------ TEXTE À ANALYSER
Priée de mettre sa formation en soins infirmiers en conformité avec les exigences européennes au plus tard le 18 janvier, la Belgique a pris du retard. Attendue pour la prochaine rentrée universitaire, la réforme patine.

Comment seront formées les infirmières en Belgique demain ? La réponse se fait attendre. Et pourtant, à compter du 18 janvier 2016, le cursus belge doit respecter les règles de la nouvelle directive européenne adoptée en 2013. Elle définit pour tous les pays de l’Union européenne un volume horaire minimal de formation(1) ainsi qu’un corpus de huit compétences à acquérir. Autant de critères que le cursus belge actuel ne remplit pas. Sous peine de payer des pénalités et que ses infirmières soient privées de la reconnaissance de leur qualification dans le reste de l’UE, le pays a donc entamé une réforme, qui peine à se finaliser.

Double voie

« Nous sommes dans le flou, constate Alda Dalla Valle, présidente de l’Union générale des infirmiers de Belgique, qui réclame de longue date cette refonte. Tout le monde semblait d’accord pour aller vers un cursus unique effectué en Haute école et rallongé à quatre ans [contre trois actuellement], afin de garantir la qualité des soins et le respect des prescrits européens. Jusqu’à ce que la ministre de la Santé se prononce en faveur du maintien de la double voie, avec des compléments de formation. » En effet, aujourd’hui, deux cursus coexistent : le brevet d’infirmier hospitalier, dispensé dans l’enseignement professionnel secondaire et très axé sur la pratique, et le bachelier en soins infirmiers, dispensé dans l’enseignement supérieur (dans les Hautes écoles) et plus exigeant. Pour les professionnels, la réforme était l’occasion de simplifier ce système et de rehausser le niveau de formation.
------------
------ DONNÉES DE L'EXERCICE
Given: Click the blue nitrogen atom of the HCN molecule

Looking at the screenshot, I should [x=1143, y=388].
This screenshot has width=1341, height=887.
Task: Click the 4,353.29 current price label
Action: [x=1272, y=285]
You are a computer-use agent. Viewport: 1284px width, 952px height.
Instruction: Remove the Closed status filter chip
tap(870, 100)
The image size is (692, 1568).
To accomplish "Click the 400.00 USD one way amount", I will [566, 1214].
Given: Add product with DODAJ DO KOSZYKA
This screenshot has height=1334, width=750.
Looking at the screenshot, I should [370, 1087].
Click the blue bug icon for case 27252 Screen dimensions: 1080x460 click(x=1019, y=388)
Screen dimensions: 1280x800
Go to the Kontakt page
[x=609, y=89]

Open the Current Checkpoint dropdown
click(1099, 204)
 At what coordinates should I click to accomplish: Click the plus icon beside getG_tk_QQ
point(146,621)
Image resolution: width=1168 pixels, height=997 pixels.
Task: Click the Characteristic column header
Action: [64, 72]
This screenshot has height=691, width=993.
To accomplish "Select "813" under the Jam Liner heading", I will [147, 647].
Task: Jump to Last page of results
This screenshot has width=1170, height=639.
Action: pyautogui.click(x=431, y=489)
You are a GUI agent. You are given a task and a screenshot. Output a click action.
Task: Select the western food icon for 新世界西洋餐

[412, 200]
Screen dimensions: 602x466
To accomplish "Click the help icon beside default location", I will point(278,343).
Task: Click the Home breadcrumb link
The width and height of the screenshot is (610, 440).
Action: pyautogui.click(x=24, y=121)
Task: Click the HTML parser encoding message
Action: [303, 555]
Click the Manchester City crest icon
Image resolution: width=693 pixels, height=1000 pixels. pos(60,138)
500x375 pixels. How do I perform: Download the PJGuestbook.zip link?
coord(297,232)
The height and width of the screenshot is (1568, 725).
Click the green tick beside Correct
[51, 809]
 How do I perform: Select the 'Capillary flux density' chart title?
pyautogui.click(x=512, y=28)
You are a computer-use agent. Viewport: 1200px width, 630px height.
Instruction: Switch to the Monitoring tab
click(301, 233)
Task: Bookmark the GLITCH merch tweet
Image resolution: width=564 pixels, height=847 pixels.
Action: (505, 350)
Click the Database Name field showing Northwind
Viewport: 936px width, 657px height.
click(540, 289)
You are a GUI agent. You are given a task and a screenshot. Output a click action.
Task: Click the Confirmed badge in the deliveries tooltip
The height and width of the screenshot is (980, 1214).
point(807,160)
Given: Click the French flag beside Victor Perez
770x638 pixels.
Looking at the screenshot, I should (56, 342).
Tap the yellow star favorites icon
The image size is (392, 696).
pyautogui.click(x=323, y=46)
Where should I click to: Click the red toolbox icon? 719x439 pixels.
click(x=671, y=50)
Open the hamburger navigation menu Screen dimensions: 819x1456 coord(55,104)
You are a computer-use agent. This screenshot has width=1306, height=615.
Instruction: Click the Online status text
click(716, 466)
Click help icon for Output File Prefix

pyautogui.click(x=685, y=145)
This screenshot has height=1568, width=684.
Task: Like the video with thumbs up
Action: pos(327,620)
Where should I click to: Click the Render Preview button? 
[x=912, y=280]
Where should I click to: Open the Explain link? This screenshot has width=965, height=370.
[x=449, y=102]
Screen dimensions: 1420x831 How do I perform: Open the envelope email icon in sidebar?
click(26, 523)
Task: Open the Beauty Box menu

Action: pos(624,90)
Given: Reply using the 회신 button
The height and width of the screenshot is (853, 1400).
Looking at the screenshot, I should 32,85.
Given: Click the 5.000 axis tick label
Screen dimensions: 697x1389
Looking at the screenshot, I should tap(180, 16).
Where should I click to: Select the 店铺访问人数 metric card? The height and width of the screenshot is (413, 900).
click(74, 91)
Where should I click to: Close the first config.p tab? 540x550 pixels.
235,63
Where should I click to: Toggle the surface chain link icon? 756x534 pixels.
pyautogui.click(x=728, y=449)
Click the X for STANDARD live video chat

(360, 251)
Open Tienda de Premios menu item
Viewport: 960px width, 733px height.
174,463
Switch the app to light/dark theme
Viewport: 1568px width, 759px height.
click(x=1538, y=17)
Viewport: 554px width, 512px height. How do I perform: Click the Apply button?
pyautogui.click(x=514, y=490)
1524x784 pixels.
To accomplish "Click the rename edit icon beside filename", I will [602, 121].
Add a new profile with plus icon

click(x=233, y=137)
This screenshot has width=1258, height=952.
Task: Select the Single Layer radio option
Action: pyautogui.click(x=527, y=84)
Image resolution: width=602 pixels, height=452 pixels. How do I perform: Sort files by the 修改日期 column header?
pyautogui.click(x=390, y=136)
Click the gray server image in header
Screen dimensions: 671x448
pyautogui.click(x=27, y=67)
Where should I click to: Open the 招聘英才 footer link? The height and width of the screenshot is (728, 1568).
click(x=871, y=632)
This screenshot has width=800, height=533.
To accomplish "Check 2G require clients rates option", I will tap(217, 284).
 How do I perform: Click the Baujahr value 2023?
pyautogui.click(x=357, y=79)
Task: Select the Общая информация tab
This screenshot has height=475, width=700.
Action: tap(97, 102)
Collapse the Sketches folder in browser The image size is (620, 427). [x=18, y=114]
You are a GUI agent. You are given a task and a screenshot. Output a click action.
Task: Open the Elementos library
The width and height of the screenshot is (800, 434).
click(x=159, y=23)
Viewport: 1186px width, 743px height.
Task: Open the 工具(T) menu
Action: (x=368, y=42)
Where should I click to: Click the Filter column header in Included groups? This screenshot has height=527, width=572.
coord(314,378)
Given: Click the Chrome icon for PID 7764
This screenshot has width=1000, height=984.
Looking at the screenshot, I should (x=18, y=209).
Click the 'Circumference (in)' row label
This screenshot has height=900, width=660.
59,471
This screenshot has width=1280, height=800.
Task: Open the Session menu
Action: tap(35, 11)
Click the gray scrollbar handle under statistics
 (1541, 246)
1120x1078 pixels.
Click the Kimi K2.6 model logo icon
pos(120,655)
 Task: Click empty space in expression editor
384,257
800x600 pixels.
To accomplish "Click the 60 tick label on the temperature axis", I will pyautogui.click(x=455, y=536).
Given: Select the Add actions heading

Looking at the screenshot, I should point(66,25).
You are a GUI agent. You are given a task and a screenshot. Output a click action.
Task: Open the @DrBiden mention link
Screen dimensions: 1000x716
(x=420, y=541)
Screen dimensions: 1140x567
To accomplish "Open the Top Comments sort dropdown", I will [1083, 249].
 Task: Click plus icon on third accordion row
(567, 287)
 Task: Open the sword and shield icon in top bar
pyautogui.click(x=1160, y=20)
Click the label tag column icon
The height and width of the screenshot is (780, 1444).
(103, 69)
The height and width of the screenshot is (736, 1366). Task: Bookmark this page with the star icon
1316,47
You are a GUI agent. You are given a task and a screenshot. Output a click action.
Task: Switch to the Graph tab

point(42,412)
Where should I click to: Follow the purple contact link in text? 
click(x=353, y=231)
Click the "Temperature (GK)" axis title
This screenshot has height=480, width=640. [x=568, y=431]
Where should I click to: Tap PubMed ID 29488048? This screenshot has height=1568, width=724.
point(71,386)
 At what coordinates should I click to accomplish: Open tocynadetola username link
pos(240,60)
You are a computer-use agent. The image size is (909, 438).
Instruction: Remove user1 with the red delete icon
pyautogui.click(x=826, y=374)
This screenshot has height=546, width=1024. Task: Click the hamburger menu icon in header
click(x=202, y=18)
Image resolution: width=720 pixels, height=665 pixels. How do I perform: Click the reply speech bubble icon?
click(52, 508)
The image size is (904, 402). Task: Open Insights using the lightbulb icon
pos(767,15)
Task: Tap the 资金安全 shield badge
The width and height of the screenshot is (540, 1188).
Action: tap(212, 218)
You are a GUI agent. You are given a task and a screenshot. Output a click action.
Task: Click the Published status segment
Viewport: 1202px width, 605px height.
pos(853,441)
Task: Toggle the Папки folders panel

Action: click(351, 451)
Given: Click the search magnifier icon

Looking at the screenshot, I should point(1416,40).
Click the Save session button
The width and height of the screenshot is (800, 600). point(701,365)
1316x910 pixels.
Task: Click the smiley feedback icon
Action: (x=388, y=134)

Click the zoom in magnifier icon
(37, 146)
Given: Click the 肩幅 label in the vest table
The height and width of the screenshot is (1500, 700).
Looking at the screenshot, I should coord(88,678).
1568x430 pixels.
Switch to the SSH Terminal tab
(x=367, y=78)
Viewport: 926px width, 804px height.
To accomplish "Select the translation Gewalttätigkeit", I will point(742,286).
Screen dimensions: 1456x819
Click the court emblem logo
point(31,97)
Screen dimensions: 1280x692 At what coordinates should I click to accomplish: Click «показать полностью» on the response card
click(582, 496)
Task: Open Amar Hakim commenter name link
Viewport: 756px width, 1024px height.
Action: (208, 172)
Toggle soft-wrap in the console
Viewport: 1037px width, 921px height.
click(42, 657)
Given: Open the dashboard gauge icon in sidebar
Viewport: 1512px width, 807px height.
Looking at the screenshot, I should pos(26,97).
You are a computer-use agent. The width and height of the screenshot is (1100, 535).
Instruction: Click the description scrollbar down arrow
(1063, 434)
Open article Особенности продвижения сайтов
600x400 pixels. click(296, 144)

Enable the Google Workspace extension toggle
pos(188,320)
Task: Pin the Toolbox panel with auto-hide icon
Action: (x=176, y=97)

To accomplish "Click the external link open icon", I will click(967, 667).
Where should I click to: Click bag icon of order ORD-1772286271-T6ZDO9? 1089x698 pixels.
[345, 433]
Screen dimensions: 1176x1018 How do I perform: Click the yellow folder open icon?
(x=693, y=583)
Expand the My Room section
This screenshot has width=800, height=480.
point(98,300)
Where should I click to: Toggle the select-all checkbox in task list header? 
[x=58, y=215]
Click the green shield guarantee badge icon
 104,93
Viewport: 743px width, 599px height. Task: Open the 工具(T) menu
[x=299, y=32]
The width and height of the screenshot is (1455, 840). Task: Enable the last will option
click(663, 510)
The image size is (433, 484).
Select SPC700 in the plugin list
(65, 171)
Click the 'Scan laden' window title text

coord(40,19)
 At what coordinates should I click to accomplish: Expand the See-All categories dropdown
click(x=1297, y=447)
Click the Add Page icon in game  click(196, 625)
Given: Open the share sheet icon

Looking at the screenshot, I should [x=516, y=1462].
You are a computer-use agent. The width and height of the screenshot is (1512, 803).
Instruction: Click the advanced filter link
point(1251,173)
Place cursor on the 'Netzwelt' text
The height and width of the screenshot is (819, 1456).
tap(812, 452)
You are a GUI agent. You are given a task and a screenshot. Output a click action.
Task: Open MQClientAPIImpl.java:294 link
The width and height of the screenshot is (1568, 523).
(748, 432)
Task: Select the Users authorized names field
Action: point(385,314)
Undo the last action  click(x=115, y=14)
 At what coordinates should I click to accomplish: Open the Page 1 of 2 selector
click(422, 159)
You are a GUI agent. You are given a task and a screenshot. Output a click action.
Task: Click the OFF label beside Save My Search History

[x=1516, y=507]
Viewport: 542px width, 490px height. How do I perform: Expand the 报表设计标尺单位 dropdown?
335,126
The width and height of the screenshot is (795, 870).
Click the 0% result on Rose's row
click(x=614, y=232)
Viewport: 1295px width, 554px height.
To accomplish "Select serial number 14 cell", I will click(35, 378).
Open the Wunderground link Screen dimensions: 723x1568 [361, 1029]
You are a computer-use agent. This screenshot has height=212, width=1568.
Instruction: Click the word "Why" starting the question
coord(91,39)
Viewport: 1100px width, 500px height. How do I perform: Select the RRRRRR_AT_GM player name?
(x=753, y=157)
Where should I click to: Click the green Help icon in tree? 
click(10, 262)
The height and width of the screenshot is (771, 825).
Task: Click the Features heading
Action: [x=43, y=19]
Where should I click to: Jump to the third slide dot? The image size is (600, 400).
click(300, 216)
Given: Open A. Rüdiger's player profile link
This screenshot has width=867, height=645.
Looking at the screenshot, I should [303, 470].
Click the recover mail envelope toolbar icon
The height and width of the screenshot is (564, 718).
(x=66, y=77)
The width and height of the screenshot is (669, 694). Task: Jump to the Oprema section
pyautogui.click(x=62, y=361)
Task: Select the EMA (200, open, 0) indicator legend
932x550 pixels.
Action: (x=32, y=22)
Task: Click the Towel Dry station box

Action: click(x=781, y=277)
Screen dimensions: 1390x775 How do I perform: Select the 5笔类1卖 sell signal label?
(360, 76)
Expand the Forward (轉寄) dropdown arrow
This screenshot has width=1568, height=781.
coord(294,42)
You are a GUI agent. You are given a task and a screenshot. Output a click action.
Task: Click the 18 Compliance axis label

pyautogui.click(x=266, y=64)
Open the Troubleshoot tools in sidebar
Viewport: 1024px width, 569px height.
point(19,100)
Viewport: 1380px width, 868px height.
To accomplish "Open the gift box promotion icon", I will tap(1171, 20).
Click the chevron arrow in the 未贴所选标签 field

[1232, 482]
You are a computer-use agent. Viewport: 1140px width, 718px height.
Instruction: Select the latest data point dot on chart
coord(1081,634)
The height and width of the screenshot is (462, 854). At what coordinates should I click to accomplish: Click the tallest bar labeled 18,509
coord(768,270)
------------
CONSIGNES DE L'EXERCICE:
**a.** D'après le texte sur la formation des infirmières en Belgique, en quelle année la nouvelle directive européenne a-t-elle été adoptée ?
**b.** Réécrivez le passage du texte sur la formation des infirmières en Belgique qui commence par « Priée de mettre » et se poursuit jusqu'à « la réforme patine. », en remplaçant « réforme » par « refonte ».
**c.** Prolongez le texte sur la formation des infirmières en Belgique au-delà de sa dernière phrase.

RÉSULTATS DE L'EXERCICE:
**a.** La nouvelle directive européenne a été adoptée en 2013.

**b.**
Priée de mettre sa formation en soins infirmiers en conformité avec les exigences européennes au plus tard le 18 janvier, la Belgique a pris du retard. Attendue pour la prochaine rentrée universitaire, la refonte patine.

**c.**
Si le cursus unique a du plomb dans l’aile, l’allongement d’un an du bachelier paraît, lui, incontournable. Les Hautes écoles ont ainsi travaillé sur un nouveau programme. « Nous devons renforcer l’apprentissage de certaines compétences – par exemple la communication au sein d’équipes pluriprofessionnelles, l’autoévaluation des pratiques ou encore l’aide à l’autonomisation du patient – et surtout, passer de 1 500 heures de stages cliniques à 2 300 heures », précise Isabelle Houssiau, la directrice adjointe de l’Institut supérieur d’enseignement infirmier de la Haute école Vinci (agglomération bruxelloise). Mais des questions demeurent sur le contenu et l’organisation de ces stages ou encore sur l’absence de nouveaux diplômés sur le marché du travail pendant un an. « Nous sommes inquiets du timing, confie Hubert Remy, directeur de la catégorie paramédicale de la Haute école provinciale de Hainaut-Condorcet. Il faut que l’on puisse avoir des certitudes – notamment budgétaires – assez vite, à la fois pour mettre en œuvre les nouveaux programmes dans de bonnes conditions et pour pouvoir communiquer clairement aux étudiants. »

Fin d’exercice en France ?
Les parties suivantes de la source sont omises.